Older demo scripts are in `scenarios/archive/` for reference.

## Core Architecture

### Corrections Pipeline (LangGraph integration)

```
cannyforge/corrections.py    — Correction dataclass + CorrectionGenerator
cannyforge/adapters/langgraph.py — CannyForgeMiddleware (pre/post model hooks)
cannyforge/knowledge.py      — KnowledgeBase stores corrections + rules
cannyforge/learning.py       — PatternDetector + LearningEngine
cannyforge/core.py           — CannyForge orchestrator
```

**CorrectionGenerator** turns error clusters into actionable text:
- **Template mode** (no LLM): groups by `(wrong_tool, right_tool)`, extracts keywords, formats guidance
- **LLM mode**: sends error cluster to LLM asking for a generalized rule covering unseen tasks

**CannyForgeMiddleware** hooks into LangGraph's `create_react_agent`:
- `before_model`: injects always-on corrections + conditional rules as a SystemMessage
- `after_model`: records tool failures, tracks correction effectiveness

### Internal Skill System

CannyForge also includes a declarative skill system for standalone use (without LangGraph):

- Skills defined via `SKILL.md` files ([AgentSkills.io](https://agentskills.io/specification) spec)
- Three-tier execution: custom handler → LLM multi-step → template fallback
- PATTERN_LIBRARY with condition-based rules for internal context signals
- Rule lifecycle: ACTIVE → PROBATION → DORMANT → resurrection

```python
from cannyforge import CannyForge
forge = CannyForge()
result = forge.execute("Write an email about the 3 PM meeting")
```

See `scenarios/demo.py` for the animated terminal demo of this path.

## How Learning Works

### 1. Error Recording

```python
# Via middleware (automatic):
agent = create_react_agent(llm, tools, post_model_hook=middleware.after_model)

# Or manual:
forge.learning_engine.record_error(
    skill_name="tool_use",
    task_description="Create a Q4 summary",
    error_type="WrongToolError",
    error_message="Called get_data instead of generate_report",
    context_snapshot={...},
)
```

### 2. Learning Cycle

```python
metrics = forge.run_learning_cycle(min_frequency=2, min_confidence=0.3)
# Produces:
#   - Condition-based rules (for internal skill system)
#   - Corrections (for LangGraph injection)
```

### 3. Correction Injection

```python
corrections = forge.knowledge_base.get_corrections("tool_use")
# [Correction(content="When task involves report, summary... use generate_report, NOT get_data")]

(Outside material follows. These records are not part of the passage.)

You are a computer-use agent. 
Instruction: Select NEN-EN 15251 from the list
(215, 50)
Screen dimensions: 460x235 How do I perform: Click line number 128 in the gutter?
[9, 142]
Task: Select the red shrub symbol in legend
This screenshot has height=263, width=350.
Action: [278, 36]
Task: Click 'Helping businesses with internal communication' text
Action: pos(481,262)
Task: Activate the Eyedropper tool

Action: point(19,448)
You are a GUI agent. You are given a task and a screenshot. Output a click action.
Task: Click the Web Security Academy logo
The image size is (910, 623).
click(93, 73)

# Automatically injected by middleware.before_model() as a SystemMessage
```

## Run Tests

```bash
pytest tests/ -v
```

## Project Structure

```
cannyforge/
├── cannyforge/
│   ├── core.py              # CannyForge orchestrator
│   ├── corrections.py       # Correction + CorrectionGenerator
│   ├── knowledge.py         # KnowledgeBase, Rules, Conditions, Actions
│   ├── learning.py          # PatternDetector, LearningEngine
│   ├── skills.py            # Declarative skill system
│   ├── llm.py               # LLM providers (Claude, OpenAI, DeepSeek)
│   ├── tools.py             # Tool definitions and execution
│   ├── storage.py           # Storage backends (JSON, SQLite)
│   └── adapters/
│       └── langgraph.py     # LangGraph middleware (pre/post model hooks)
│
├── scenarios/
│   ├── demo_cannyforge.py   # Canonical demo (corrections pipeline)
│   ├── demo_langgraph_tool_use.py  # Minimal quickstart
│   └── demo.py              # Animated demo (internal skill system)
│
├── tests/                   # Test suite
└── skills/                  # Built-in skill definitions (SKILL.md)
```

## Further Reading

- Blog post: [From Prompt Tweaks to Learning Machines: The Agent Skill Primitive](https://medium.com/@xiweizhou/from-prompt-tweaks-to-learning-machines-the-agent-skill-primitive-93c8fa9dec8c?sk=ac888430da699bce7b635456ae2b1166)

## License

Licensed under [BSL 1.1](LICENSE). Free to use in production, but you may not offer CannyForge as a competing hosted service. Converts to Apache 2.0 on 2030-03-01. See LICENSE for full terms.

For commercial licensing inquiries: cannyforge@gmail.com

---

**CannyForge** — Your agent makes fewer repeated mistakes over time, with measurable evidence.